Please find every line in the items below that contains the word "resolution", and copy each of those lines. Letter case matters.

─── Information given ───

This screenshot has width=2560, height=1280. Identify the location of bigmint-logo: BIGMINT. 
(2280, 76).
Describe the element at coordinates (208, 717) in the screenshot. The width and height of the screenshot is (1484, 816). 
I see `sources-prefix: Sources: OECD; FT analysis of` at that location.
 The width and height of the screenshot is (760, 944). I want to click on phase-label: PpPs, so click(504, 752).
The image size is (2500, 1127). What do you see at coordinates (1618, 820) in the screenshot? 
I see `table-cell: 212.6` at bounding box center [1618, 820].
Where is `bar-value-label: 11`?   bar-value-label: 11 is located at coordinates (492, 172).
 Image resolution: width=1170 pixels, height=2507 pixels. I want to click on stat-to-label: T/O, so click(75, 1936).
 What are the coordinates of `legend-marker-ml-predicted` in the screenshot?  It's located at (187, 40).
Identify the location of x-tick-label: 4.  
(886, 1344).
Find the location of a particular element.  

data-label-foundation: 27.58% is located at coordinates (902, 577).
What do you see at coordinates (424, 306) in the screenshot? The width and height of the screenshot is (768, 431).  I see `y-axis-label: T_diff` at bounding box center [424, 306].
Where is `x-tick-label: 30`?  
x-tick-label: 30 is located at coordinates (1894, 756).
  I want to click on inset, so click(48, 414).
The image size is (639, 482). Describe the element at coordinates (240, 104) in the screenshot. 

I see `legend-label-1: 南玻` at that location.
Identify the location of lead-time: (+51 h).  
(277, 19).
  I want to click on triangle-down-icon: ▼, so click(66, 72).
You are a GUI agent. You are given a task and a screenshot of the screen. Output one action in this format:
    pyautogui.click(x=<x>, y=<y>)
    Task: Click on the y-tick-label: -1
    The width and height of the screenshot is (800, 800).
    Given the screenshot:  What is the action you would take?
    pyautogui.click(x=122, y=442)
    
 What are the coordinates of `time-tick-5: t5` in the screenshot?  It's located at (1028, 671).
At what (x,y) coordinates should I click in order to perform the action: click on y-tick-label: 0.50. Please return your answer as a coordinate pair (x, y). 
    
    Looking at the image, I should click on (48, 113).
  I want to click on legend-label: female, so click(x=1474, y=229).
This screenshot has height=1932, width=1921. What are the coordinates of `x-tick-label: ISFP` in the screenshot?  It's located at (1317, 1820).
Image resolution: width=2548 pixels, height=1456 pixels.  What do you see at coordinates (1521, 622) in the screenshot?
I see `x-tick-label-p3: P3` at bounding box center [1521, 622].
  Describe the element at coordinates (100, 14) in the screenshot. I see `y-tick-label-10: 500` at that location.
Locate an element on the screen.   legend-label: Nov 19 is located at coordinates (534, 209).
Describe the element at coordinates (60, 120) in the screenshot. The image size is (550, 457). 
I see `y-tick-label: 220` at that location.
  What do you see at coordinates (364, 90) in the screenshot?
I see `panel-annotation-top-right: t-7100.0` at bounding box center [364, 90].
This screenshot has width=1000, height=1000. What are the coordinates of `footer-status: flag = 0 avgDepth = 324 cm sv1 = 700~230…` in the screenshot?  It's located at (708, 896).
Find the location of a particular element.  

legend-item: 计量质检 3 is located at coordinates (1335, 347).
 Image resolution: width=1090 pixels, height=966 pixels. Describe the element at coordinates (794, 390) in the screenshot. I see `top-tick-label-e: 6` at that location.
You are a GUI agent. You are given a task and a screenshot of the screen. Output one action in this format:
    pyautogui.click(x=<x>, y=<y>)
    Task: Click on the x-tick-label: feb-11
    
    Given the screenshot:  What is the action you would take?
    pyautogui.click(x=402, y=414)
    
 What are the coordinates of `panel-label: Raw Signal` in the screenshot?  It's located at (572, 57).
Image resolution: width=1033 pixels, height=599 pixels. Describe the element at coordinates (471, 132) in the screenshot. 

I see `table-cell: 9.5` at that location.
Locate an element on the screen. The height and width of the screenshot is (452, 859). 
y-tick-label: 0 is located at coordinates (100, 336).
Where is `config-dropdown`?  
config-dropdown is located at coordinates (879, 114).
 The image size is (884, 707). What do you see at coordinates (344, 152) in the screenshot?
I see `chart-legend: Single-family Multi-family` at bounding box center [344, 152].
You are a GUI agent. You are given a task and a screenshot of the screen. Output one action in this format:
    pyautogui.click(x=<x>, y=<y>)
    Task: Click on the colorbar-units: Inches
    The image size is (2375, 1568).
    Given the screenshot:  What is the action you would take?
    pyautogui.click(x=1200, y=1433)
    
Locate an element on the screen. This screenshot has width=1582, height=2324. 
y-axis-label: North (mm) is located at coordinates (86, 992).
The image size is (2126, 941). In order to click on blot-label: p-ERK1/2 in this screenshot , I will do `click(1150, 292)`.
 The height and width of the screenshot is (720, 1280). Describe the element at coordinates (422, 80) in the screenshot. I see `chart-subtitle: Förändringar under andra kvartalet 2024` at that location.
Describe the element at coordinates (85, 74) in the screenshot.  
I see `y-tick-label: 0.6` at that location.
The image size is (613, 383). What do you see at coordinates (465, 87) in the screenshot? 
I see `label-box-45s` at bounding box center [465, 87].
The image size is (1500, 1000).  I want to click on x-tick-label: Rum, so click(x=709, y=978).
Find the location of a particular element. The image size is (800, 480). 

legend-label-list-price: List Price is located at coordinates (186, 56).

───

▶ _Task solution_:
 Image resolution: width=1170 pixels, height=2507 pixels. I want to click on stat-to-label: T/O, so click(75, 1936).
Image resolution: width=2548 pixels, height=1456 pixels.  What do you see at coordinates (1521, 622) in the screenshot?
 Image resolution: width=1090 pixels, height=966 pixels. Describe the element at coordinates (794, 390) in the screenshot. I see `top-tick-label-e: 6` at that location.
Image resolution: width=1033 pixels, height=599 pixels. Describe the element at coordinates (471, 132) in the screenshot. 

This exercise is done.